Thanks for bringing it up again. If there is a problem and I am not diagnosing it correctly, I appreciate someone such as yourself bringing it to the forefront. I've done a lot of digging around here as a result of your posts, and there is something going on with the parser when executing the searches illustrated in your detailed use cases above. I am still not seeing anything with range queries (I am var_dump()ing the query object after parsing), however I am seeing that queries are NOT wrapped in a boolean query when the words "and" or "to" are searched for, which is inconsistent with how all other queries are parsed. Instead, a multiterm query is returned, which IMHO is a bug in the parser. Looking at your use cases above, it makes sense that all your searches will produce fatal errors because the multiterm object doesn't have the getSubqueries() method available. If you have some time, take a look at the query objects that are returned by the Zend_Search_Lucene_Search_QueryParser::parse() method for various searches. I think you will find it very interesting as to what it produces. I definitely had a few WTF moments when looking at the results.

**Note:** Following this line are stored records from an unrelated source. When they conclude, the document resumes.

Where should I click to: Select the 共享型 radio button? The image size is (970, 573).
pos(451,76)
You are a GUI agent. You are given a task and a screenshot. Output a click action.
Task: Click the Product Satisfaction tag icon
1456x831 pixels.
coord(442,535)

In terms of the "critical bug", the fixes in commit #334096 do prevent the fatal errors from happening and was applied to the 2.2 release. It ultimately normalizes the query object so that it is wrapped in a boolean query if the words "and" or "to" are searched for. This is a very important first step, but I really like the direction you are going with your patches at #730064: Query won't execute if first key is a stopword because it handles these use cases much more gracefully and displays a more user friendly message as to what is going on. I definitely want to apply them towards the 6.x-2.3 release.

Thanks for all your hard work and input regarding this issue. It is very much appreciated.
~Chris

Status: Fixed » Closed (fixed)

Automatically closed -- issue fixed for 2 weeks with no activity.